→ Study questions:
#1 Say whether each statement below agrees with the Dart package README. Answer yes or no, and quote the words of the README that decide it.
(a) The Reference operator was added to handle recursivity in context-free expressions.
(b) The Usage section contains a line declaring a constant named like.
(c) The Token terminal is written with the symbol ϵ.
#2 Answer these questions using facts from the Dart package README.
(a) What full name does the README give for ConFreeLanDer in Dart?
(b) Which symbol stands for the Empty terminal?
(c) Where should longer examples go, according to the Usage section?
#3 Extend the Dart package README from the last line shown.

→ Text excerpt:
========================

ConFreeLanDer in dart

Context Free Language Derivatives in Dart

TODO: Put a short description of the package here that helps potential users know whether this package might be useful for them.

Features

TODO: List what your package can do. Maybe include images, gifs, or videos.

Getting started

TODO: List prerequisites and provide or point to information on how to start using the package.

Usage

TODO: Include short and useful examples for package users. Add longer examples to /example folder.

const like = 'sample';

Additional information

TODO: Tell users more about the package: where to find more information, how to contribute to the package, how to file issues, what response they can expect from the package authors, and more.

Syntax

The syntax is a simplified version of [1] with the addition of the Reference operator, which handles recursivity in the context-free expressions.

Language 
   = Terminal
      = "∅" Empty
      | "ϵ" Epsilon
      | "τ" Token          (o: Object)

========================

→ Available data:
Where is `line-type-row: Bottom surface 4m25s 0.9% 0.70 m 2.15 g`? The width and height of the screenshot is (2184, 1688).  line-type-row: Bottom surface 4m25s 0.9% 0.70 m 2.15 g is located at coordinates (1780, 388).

========================

→ Results for the exercise:
#1
(a) Yes: "with the addition of the Reference operator, which handles recursivity in the context-free expressions"
(b) Yes: "const like = 'sample';"
(c) No: "\"τ\" Token"

#2
(a) Context Free Language Derivatives in Dart
(b) ∅
(c) The /example folder

#3
   | Composite
      = "|" Union          (lhs rhs: Language)
      | "∘" Concatenation  (lhs rhs: Language)
      | "Δ" Delta          (operand: Language)
      | "μ" Reference      (name: Object) (operand: Language)

Semantics

The semantics is the same as [1] with the addition of the rule for the Reference operator.

"D" derivative
D ∅         t ≜ ∅
D ϵ         t ≜ ∅
D (τ o)     o ≜ ϵ
D (τ o)     t ≜ ∅, where o ≠ c
D (L₁ | L₂) t ≜ (D L₁ t) | (D L₂ t)
D (L₁ ∘ L₂) t ≜ (Δ L₁) ∘ (D L₂ t) | (D L₁ t) ∘ L₂
D (Δ L)     t ≜ ∅
D (μ n L)  t ≜ μ n (D o t)

isNullable ∅         ≜ ⊥
isNullable ϵ         ≜ ⊤
isNullable (τ o)     ≜ ⊥
isNullable (L₁ | L₂) ≜ isNullable L₁ ∨ isNullable L₂
isNullable (L₁ ∘ L₂) ≜ isNullable L₁ ∧ isNullable L₂
isNullable (Δ L)     ≜ isNullable L
isNullable (μ _ L)   ≜ fix (isNullable L)

isProductive ∅          ≜ ⊥
isProductive ϵ          ≜ ⊤
isProductive (τ o)      ≜ ⊥
isProductive (L₁ | L₂)  ≜ isProductive L₁ ∨ isProductive L₂
isProductive (L₁ ∘ L₂)  ≜ isProductive L₁ ∧ isProductive L₂
isProductive (Δ L)      ≜ isProductive L
isProductive (μ _ L)    ≜ fix (isProductive L)

Equivalences

∅ | p          = p
p | ∅          = p
ϵₛ | ϵₜ         = ϵ_{s ∪ t}

∅ ∘ p          = ∅
p ∘ ∅          = ∅

Δ Δ p          = Δ p 

ϵₛ ∘ p         = p >> λu.(s, u)
p ∘ ϵₛ         = p >> λu.(u, s)

∅*             = ϵ_{∅}
p**            = p*

∅ >> f         = ∅
ϵₛ >> f        = ϵ_{s.map(λu.f(u))}
(ϵₛ ∘ p) >> f  = p >> λu. f( (s, u) )
(p >> f) >> g  = p >> (g ◯ f)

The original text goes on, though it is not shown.